Stored records:
========================================================================

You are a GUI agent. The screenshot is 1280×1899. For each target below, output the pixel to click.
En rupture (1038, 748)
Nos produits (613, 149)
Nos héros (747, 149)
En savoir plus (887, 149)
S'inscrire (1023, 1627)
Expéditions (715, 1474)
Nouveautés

========================================================================

## Your task
All of the data must be set down again exactly.

## Expected output
You are a GUI agent. The screenshot is 1280×1899. For each target below, output the pixel to click.
En rupture (1038, 748)
Nos produits (613, 149)
Nos héros (747, 149)
En savoir plus (887, 149)
S'inscrire (1023, 1627)
Expéditions (715, 1474)
Nouveautés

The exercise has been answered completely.